# Exercise details:
Can you reproduce each line of the listing below exactly as it appears?

=======

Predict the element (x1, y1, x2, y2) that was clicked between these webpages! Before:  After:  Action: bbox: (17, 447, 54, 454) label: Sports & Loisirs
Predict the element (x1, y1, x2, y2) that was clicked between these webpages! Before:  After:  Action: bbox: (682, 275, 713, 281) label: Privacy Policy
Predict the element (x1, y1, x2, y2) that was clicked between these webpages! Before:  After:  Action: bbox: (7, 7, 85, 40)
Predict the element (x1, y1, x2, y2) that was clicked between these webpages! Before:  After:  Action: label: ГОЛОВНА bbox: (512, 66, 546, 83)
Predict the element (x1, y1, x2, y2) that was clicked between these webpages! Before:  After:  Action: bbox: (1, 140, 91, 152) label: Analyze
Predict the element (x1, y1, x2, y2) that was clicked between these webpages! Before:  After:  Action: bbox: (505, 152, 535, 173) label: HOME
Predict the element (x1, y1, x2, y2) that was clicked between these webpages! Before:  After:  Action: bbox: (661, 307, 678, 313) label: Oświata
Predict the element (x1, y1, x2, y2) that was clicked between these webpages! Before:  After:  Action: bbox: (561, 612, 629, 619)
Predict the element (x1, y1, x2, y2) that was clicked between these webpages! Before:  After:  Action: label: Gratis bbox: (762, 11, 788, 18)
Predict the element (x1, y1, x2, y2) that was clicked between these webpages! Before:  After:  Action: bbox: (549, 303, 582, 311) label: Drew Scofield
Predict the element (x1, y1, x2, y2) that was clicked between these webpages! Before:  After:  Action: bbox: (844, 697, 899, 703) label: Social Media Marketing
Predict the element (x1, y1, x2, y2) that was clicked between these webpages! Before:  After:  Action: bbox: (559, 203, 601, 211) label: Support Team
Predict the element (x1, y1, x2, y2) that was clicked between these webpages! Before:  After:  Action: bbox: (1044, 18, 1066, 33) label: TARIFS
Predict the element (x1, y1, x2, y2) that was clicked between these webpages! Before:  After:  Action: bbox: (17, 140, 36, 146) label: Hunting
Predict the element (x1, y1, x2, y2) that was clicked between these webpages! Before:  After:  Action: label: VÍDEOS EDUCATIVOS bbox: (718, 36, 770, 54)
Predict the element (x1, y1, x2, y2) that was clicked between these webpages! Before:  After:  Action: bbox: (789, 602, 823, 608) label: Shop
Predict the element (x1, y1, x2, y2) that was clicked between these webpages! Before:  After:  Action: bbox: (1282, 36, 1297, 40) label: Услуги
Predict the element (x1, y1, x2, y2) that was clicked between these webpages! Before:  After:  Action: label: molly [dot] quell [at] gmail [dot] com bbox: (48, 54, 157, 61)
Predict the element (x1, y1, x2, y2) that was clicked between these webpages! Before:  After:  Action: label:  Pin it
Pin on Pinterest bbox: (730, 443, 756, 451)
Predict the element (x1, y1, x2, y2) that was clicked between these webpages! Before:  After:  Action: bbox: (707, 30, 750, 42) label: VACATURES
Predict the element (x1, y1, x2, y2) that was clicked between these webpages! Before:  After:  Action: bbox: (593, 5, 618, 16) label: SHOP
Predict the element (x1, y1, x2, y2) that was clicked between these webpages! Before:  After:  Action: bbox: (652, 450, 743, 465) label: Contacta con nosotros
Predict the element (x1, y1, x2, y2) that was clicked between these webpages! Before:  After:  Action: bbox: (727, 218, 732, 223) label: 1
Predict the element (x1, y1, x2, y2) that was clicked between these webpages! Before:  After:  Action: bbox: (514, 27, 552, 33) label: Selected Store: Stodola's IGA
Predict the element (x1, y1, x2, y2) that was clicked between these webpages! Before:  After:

=======

# Exercise result:
Predict the element (x1, y1, x2, y2) that was clicked between these webpages! Before:  After:  Action: bbox: (17, 447, 54, 454) label: Sports & Loisirs
Predict the element (x1, y1, x2, y2) that was clicked between these webpages! Before:  After:  Action: bbox: (682, 275, 713, 281) label: Privacy Policy
Predict the element (x1, y1, x2, y2) that was clicked between these webpages! Before:  After:  Action: bbox: (7, 7, 85, 40)
Predict the element (x1, y1, x2, y2) that was clicked between these webpages! Before:  After:  Action: label: ГОЛОВНА bbox: (512, 66, 546, 83)
Predict the element (x1, y1, x2, y2) that was clicked between these webpages! Before:  After:  Action: bbox: (1, 140, 91, 152) label: Analyze
Predict the element (x1, y1, x2, y2) that was clicked between these webpages! Before:  After:  Action: bbox: (505, 152, 535, 173) label: HOME
Predict the element (x1, y1, x2, y2) that was clicked between these webpages! Before:  After:  Action: bbox: (661, 307, 678, 313) label: Oświata
Predict the element (x1, y1, x2, y2) that was clicked between these webpages! Before:  After:  Action: bbox: (561, 612, 629, 619)
Predict the element (x1, y1, x2, y2) that was clicked between these webpages! Before:  After:  Action: label: Gratis bbox: (762, 11, 788, 18)
Predict the element (x1, y1, x2, y2) that was clicked between these webpages! Before:  After:  Action: bbox: (549, 303, 582, 311) label: Drew Scofield
Predict the element (x1, y1, x2, y2) that was clicked between these webpages! Before:  After:  Action: bbox: (844, 697, 899, 703) label: Social Media Marketing
Predict the element (x1, y1, x2, y2) that was clicked between these webpages! Before:  After:  Action: bbox: (559, 203, 601, 211) label: Support Team
Predict the element (x1, y1, x2, y2) that was clicked between these webpages! Before:  After:  Action: bbox: (1044, 18, 1066, 33) label: TARIFS
Predict the element (x1, y1, x2, y2) that was clicked between these webpages! Before:  After:  Action: bbox: (17, 140, 36, 146) label: Hunting
Predict the element (x1, y1, x2, y2) that was clicked between these webpages! Before:  After:  Action: label: VÍDEOS EDUCATIVOS bbox: (718, 36, 770, 54)
Predict the element (x1, y1, x2, y2) that was clicked between these webpages! Before:  After:  Action: bbox: (789, 602, 823, 608) label: Shop
Predict the element (x1, y1, x2, y2) that was clicked between these webpages! Before:  After:  Action: bbox: (1282, 36, 1297, 40) label: Услуги
Predict the element (x1, y1, x2, y2) that was clicked between these webpages! Before:  After:  Action: label: molly [dot] quell [at] gmail [dot] com bbox: (48, 54, 157, 61)
Predict the element (x1, y1, x2, y2) that was clicked between these webpages! Before:  After:  Action: label:  Pin it
Pin on Pinterest bbox: (730, 443, 756, 451)
Predict the element (x1, y1, x2, y2) that was clicked between these webpages! Before:  After:  Action: bbox: (707, 30, 750, 42) label: VACATURES
Predict the element (x1, y1, x2, y2) that was clicked between these webpages! Before:  After:  Action: bbox: (593, 5, 618, 16) label: SHOP
Predict the element (x1, y1, x2, y2) that was clicked between these webpages! Before:  After:  Action: bbox: (652, 450, 743, 465) label: Contacta con nosotros
Predict the element (x1, y1, x2, y2) that was clicked between these webpages! Before:  After:  Action: bbox: (727, 218, 732, 223) label: 1
Predict the element (x1, y1, x2, y2) that was clicked between these webpages! Before:  After:  Action: bbox: (514, 27, 552, 33) label: Selected Store: Stodola's IGA
Predict the element (x1, y1, x2, y2) that was clicked between these webpages! Before:  After:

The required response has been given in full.